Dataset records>

+++

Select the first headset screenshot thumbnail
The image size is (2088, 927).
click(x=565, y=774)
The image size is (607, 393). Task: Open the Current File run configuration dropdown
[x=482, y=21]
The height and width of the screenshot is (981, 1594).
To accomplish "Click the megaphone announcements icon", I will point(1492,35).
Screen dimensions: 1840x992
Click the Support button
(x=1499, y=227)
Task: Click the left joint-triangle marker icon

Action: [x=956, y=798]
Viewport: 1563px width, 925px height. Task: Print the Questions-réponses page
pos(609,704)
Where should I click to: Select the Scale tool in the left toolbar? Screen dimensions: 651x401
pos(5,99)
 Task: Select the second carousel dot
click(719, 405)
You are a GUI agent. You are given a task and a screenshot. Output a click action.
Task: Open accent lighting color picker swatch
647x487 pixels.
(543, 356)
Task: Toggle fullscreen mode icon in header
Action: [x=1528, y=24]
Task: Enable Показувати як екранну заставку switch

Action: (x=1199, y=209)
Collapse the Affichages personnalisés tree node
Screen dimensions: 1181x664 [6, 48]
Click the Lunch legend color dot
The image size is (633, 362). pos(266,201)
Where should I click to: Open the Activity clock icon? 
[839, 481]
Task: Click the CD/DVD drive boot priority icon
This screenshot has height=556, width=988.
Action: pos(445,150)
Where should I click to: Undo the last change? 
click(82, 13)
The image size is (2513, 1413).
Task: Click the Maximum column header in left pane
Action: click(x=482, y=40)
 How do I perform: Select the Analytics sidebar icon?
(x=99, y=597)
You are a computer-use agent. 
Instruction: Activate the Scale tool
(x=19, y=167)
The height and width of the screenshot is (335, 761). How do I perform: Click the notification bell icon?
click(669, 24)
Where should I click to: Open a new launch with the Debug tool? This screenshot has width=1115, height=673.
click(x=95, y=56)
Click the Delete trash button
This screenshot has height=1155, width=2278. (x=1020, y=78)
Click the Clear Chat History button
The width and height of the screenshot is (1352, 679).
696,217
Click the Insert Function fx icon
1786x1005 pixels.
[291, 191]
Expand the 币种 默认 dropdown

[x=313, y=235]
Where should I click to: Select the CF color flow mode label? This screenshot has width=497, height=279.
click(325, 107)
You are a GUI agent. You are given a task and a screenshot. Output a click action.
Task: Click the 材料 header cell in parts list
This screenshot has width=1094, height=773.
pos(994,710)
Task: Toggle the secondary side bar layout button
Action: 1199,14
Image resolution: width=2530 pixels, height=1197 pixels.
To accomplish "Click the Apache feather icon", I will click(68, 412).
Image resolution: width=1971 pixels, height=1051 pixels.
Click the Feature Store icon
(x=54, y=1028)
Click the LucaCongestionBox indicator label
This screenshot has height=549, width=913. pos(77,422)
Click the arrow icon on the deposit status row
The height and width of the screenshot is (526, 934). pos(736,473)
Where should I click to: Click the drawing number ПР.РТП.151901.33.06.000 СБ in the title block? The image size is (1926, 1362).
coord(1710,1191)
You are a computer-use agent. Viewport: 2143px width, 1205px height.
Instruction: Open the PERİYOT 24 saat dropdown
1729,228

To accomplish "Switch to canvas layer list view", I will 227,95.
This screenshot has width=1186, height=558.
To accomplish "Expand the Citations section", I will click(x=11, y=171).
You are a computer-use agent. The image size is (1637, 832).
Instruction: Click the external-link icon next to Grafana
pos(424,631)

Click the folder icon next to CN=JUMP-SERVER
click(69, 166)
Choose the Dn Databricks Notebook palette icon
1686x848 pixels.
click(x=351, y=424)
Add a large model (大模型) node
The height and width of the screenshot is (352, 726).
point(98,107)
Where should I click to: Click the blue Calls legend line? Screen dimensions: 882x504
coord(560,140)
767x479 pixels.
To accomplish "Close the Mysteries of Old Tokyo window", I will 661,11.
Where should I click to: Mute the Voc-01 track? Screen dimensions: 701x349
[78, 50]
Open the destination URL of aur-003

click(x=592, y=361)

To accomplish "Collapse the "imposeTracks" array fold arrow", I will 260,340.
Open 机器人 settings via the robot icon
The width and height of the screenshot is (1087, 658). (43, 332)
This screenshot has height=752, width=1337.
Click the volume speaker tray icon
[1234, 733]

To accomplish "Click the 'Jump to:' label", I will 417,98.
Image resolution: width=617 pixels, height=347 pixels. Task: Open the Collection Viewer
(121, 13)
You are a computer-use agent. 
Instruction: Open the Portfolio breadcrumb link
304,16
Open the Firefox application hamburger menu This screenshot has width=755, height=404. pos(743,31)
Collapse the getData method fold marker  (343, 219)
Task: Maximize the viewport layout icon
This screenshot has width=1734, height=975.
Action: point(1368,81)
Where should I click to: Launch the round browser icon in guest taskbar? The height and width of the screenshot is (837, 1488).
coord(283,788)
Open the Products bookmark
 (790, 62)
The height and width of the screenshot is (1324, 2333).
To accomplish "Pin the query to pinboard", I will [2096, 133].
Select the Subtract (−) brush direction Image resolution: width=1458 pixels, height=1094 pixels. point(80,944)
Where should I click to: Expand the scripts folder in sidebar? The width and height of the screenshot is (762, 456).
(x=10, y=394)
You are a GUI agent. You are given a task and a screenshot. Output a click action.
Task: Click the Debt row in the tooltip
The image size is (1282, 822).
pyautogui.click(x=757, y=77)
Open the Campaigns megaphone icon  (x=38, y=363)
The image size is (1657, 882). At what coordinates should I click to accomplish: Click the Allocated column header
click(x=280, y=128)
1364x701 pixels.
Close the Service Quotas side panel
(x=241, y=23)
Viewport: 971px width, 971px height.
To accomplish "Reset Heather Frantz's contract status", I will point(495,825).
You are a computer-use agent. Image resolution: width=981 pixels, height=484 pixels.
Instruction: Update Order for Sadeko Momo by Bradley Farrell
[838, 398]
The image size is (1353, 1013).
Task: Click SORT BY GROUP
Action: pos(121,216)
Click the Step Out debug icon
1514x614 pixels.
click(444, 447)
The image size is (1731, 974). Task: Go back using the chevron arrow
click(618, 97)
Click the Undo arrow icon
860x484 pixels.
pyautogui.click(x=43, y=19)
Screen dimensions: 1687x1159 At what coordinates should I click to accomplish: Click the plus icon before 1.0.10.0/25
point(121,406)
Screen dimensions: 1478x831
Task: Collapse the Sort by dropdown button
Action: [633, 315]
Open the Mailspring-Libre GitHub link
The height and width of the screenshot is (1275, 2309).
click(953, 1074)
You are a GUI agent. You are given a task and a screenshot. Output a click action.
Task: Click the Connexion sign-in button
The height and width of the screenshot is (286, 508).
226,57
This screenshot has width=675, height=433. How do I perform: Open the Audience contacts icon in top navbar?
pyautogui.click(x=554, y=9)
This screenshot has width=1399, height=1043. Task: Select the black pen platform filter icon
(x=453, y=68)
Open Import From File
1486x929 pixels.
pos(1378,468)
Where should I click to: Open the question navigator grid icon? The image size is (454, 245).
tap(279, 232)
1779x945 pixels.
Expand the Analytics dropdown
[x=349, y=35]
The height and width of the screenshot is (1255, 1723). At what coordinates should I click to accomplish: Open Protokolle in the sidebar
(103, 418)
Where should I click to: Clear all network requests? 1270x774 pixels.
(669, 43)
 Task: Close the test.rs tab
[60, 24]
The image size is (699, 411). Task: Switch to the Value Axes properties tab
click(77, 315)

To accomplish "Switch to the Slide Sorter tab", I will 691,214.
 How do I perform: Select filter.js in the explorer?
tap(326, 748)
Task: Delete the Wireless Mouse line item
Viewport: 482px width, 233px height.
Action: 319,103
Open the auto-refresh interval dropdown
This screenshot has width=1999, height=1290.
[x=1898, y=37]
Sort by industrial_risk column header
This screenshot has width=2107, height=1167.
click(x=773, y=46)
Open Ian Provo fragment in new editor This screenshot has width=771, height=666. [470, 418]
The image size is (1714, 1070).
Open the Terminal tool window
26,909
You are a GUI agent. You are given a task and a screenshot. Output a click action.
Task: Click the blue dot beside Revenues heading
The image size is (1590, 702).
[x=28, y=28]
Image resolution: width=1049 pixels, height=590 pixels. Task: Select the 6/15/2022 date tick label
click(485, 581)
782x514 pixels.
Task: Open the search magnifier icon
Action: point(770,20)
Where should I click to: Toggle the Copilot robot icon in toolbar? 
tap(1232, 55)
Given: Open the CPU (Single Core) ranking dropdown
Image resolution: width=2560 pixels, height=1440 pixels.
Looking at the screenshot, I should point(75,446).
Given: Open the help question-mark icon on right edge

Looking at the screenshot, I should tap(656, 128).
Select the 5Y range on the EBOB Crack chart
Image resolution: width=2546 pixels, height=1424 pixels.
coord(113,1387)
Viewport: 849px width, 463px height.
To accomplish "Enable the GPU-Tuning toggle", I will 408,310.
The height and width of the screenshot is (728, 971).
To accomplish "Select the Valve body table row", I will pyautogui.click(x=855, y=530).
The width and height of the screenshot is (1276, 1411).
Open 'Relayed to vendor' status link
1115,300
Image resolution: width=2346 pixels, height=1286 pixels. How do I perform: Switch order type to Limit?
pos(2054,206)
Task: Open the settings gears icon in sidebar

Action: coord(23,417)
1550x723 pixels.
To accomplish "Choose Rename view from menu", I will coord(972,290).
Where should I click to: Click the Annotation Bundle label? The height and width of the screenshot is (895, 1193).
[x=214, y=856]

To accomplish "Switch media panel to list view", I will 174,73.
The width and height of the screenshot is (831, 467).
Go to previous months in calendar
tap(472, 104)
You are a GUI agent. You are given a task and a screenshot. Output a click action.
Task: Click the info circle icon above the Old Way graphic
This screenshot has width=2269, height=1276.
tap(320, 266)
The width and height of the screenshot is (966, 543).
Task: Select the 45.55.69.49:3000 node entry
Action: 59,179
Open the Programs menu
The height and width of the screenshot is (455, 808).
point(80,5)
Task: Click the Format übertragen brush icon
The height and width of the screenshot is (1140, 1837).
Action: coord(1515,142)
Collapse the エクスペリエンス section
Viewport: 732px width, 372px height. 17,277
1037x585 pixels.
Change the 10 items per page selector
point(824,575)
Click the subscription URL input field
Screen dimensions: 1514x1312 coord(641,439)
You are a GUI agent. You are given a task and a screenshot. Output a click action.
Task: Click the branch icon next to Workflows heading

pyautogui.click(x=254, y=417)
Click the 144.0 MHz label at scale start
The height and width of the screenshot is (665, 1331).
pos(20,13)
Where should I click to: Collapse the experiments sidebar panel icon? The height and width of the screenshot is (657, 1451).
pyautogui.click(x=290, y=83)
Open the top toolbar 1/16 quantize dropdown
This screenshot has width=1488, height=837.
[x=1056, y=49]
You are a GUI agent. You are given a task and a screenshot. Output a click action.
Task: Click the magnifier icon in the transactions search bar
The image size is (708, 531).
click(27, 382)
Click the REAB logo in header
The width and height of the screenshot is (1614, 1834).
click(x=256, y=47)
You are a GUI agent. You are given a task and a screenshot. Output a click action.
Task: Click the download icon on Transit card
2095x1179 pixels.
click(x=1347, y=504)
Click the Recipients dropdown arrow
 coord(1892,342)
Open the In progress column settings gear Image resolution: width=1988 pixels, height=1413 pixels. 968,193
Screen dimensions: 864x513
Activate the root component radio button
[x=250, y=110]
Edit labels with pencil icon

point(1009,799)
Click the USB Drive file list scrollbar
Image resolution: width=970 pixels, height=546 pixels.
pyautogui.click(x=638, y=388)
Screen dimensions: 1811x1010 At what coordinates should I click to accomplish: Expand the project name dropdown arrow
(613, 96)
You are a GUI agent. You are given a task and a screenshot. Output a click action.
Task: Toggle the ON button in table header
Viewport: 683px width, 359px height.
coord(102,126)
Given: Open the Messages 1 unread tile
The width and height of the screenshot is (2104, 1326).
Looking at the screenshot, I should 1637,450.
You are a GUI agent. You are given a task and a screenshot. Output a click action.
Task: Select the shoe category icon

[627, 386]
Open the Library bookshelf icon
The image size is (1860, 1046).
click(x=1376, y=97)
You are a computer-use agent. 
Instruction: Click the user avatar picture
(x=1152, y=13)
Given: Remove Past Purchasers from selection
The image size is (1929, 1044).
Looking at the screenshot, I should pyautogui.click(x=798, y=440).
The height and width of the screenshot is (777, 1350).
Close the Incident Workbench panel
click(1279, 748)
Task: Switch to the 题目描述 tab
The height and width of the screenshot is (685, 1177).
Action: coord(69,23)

+++

Task to carry out> Look through the data above. Copy every line with the string "Choose" in it.

Response box>
Choose the Dn Databricks Notebook palette icon
To accomplish "Choose Rename view from menu", I will coord(972,290).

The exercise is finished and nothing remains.